### DATA PROVIDED
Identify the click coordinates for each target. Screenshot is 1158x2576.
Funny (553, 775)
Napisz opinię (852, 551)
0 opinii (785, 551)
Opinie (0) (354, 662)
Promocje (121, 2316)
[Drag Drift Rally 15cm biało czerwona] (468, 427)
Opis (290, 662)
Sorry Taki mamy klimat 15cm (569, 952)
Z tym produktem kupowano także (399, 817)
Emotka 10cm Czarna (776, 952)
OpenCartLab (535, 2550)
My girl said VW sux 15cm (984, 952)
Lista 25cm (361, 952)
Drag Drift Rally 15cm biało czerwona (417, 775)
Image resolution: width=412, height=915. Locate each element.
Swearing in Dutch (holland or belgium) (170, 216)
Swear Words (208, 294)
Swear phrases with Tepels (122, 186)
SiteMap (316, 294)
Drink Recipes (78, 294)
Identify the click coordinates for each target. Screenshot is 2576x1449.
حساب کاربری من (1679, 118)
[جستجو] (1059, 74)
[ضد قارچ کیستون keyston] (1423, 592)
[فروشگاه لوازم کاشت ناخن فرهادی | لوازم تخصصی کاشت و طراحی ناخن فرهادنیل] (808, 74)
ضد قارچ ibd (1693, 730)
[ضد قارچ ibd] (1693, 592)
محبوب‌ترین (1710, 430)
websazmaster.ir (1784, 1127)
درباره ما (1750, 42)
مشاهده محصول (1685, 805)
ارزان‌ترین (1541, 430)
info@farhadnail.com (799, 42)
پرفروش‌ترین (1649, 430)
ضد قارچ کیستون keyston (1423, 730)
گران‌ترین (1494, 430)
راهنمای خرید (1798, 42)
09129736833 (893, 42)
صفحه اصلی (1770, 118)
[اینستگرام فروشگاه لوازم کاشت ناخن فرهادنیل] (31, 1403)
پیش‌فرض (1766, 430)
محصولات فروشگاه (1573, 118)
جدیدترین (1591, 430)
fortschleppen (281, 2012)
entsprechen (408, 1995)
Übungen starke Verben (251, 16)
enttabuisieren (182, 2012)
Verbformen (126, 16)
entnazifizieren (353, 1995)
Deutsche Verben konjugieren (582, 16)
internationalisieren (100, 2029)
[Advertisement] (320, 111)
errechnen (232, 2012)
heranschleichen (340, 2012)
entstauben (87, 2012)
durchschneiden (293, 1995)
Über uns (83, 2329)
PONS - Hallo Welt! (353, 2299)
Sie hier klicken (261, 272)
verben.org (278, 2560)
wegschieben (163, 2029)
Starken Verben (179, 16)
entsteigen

### PROBLEM REQUIREMENTS
Take the lines above and retype all of them exactly.

### SOLUTION
Identify the click coordinates for each target. Screenshot is 1158x2576.
Funny (553, 775)
Napisz opinię (852, 551)
0 opinii (785, 551)
Opinie (0) (354, 662)
Promocje (121, 2316)
[Drag Drift Rally 15cm biało czerwona] (468, 427)
Opis (290, 662)
Sorry Taki mamy klimat 15cm (569, 952)
Z tym produktem kupowano także (399, 817)
Emotka 10cm Czarna (776, 952)
OpenCartLab (535, 2550)
My girl said VW sux 15cm (984, 952)
Lista 25cm (361, 952)
Drag Drift Rally 15cm biało czerwona (417, 775)
Image resolution: width=412, height=915. Locate each element.
Swearing in Dutch (holland or belgium) (170, 216)
Swear Words (208, 294)
Swear phrases with Tepels (122, 186)
SiteMap (316, 294)
Drink Recipes (78, 294)
Identify the click coordinates for each target. Screenshot is 2576x1449.
حساب کاربری من (1679, 118)
[جستجو] (1059, 74)
[ضد قارچ کیستون keyston] (1423, 592)
[فروشگاه لوازم کاشت ناخن فرهادی | لوازم تخصصی کاشت و طراحی ناخن فرهادنیل] (808, 74)
ضد قارچ ibd (1693, 730)
[ضد قارچ ibd] (1693, 592)
محبوب‌ترین (1710, 430)
websazmaster.ir (1784, 1127)
درباره ما (1750, 42)
مشاهده محصول (1685, 805)
ارزان‌ترین (1541, 430)
info@farhadnail.com (799, 42)
پرفروش‌ترین (1649, 430)
ضد قارچ کیستون keyston (1423, 730)
گران‌ترین (1494, 430)
راهنمای خرید (1798, 42)
09129736833 (893, 42)
صفحه اصلی (1770, 118)
[اینستگرام فروشگاه لوازم کاشت ناخن فرهادنیل] (31, 1403)
پیش‌فرض (1766, 430)
محصولات فروشگاه (1573, 118)
جدیدترین (1591, 430)
fortschleppen (281, 2012)
entsprechen (408, 1995)
Übungen starke Verben (251, 16)
enttabuisieren (182, 2012)
Verbformen (126, 16)
entnazifizieren (353, 1995)
Deutsche Verben konjugieren (582, 16)
internationalisieren (100, 2029)
[Advertisement] (320, 111)
errechnen (232, 2012)
heranschleichen (340, 2012)
entstauben (87, 2012)
durchschneiden (293, 1995)
Über uns (83, 2329)
PONS - Hallo Welt! (353, 2299)
Sie hier klicken (261, 272)
verben.org (278, 2560)
wegschieben (163, 2029)
Starken Verben (179, 16)
entsteigen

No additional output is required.